Thursday, September 18, 2014

Meaning Of Tangible Book Value

A company's true book value can make or break business deals.


In the world of business, investments and stock trading, a company's worth is only as good as its financial figures. Financial professionals, auditors and accountants pore over the complete financial records for a company and analyze every last penny to come up with a final value figure known as the tangible book value.


Definition


Book value is the overall worth of assets and investments minus existing debts and liabilites.


The book value is basically a measure of the total debts and liabilities subtracted from the total of all current monetary assets. Book value is often synonymous with the net value. Speaking in terms of assets, tangible assets are those that are physically present and available such as owned property, product inventory, cash reserves, receivables and investments. Intangible assets might include things such as patents, trademarks, copyrights and future earnings potential or expected returns. The tangible book value relies on the overall value of those tangible assets rather than intangibles.


Intangible Tangibles


Real value can sometimes be found even in a company's intangible assets.

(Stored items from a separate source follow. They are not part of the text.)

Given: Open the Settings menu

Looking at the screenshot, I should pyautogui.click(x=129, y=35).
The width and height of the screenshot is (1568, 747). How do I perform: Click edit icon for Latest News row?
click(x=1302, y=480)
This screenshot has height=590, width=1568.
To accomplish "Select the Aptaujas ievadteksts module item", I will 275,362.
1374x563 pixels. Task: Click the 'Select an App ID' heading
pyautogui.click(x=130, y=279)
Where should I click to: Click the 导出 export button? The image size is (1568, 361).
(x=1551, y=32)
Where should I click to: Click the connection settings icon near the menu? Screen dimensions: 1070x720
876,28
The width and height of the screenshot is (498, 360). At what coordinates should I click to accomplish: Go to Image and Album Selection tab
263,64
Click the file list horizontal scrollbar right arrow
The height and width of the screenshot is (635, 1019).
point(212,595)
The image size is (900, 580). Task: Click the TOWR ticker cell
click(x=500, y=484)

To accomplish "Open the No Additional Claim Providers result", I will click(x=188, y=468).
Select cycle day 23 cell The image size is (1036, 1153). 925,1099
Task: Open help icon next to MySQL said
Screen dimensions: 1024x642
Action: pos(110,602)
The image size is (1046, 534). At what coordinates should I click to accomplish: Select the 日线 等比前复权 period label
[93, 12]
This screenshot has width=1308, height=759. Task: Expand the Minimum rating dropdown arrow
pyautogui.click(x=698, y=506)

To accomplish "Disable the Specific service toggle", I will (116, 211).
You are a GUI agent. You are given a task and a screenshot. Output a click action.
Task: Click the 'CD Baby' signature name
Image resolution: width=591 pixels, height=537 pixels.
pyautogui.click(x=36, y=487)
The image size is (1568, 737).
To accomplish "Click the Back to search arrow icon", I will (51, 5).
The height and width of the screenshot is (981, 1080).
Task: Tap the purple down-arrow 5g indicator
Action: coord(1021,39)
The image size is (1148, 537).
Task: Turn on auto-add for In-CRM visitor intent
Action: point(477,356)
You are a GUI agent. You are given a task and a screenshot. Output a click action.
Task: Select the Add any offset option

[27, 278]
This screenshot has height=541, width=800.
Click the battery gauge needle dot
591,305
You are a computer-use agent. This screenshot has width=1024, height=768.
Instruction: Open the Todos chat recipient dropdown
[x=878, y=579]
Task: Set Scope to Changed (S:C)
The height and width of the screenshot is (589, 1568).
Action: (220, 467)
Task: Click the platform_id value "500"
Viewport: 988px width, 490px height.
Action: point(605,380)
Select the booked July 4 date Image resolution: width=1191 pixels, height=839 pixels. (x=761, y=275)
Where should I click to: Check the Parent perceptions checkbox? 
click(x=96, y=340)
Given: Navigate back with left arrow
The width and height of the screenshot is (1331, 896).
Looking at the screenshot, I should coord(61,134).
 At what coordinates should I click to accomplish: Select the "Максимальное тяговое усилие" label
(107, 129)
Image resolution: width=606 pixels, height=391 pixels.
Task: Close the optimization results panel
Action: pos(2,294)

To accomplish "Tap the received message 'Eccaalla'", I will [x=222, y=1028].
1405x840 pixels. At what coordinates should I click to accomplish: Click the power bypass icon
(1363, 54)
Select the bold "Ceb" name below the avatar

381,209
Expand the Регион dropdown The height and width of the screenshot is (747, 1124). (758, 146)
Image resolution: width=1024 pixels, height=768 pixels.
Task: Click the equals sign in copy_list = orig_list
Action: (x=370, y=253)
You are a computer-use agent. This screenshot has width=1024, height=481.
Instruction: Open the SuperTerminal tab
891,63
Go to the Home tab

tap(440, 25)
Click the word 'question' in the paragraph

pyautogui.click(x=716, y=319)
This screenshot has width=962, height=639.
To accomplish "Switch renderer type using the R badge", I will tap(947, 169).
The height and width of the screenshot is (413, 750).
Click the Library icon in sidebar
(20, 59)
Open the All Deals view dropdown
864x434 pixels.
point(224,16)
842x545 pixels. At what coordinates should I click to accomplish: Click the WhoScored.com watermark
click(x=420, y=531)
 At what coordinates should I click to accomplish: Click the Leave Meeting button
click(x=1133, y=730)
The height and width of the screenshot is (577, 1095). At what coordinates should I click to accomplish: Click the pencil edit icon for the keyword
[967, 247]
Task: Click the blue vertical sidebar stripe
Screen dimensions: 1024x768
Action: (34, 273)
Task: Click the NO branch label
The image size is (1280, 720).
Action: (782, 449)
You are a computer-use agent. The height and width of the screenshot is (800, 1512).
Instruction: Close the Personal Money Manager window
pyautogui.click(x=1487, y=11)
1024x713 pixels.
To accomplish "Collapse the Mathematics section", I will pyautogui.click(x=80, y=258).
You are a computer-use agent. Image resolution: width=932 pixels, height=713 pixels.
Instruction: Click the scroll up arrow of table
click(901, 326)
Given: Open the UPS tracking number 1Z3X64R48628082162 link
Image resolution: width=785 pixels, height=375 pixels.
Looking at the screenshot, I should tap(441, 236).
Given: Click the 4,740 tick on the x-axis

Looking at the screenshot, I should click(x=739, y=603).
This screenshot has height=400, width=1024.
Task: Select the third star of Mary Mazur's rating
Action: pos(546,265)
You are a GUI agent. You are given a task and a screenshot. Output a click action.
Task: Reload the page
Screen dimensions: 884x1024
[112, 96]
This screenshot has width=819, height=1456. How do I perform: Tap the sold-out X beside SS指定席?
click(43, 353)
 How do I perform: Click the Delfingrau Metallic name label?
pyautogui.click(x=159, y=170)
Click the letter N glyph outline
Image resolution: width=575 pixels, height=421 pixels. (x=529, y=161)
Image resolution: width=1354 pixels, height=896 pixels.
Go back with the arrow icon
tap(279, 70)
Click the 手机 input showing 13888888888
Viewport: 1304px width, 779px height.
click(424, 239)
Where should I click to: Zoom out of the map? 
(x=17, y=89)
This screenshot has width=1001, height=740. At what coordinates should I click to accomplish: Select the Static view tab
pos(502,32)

In some cases, tangible and intangible assets can be somewhat of a gray area and may not truly reflect a company's total book value. An asset such as a building, a fleet of vehicles or landholdings are clearly tangible, and provided they are owned without debt against them, the assets can be considered part of the total asset holdings. Intangible assets such as licenses and copyrights are not typically considered part of tangible assets. If a deal is made to sell a patent or lease a copyright, however, then that formerly intangible asset is in effect converted into a tangible asset.


Book Value Trading


A company's book value is often a major part of its stock analysis.


The book value is often a major consideration in the stock market. Stock analysts look at the overall net worth of a company and divide that net worth figure by the number of shares available. If the company's stock price is lower than the value per share, that company is said to be trading below book value. Generally speaking, that company would be considered a good investment because it can be purchased for less than its actual computed value.


Reliability


Shareholders and investors have to look at the whole picture, not just the tangible book value.


Although the tangible book value is sometimes used as a measure to determine a company's share value and investment viability, it does not always reveal the entire picture. Even if a company is trading below the current tangible book value, it may be a result of noticeably dwindling profit margins or shareholder mistrust in a company headed for failure.


Personal Book Value


Your book value includes collectible items which you could sell to raise cash.


Individuals have their own book value just as companies and corporations do. Your individual book value can be determined by adding the total of all current assets and subtracting the total of all your debts. Assets include houses, cars, investments, savings accounts and cash on hand. They also include all personal items that could be sold for cash such as jewelry, books, furniture and collectibles. Debts include any outstanding loans on the assets such as a mortgage, as well as any credit card debt or personal debts.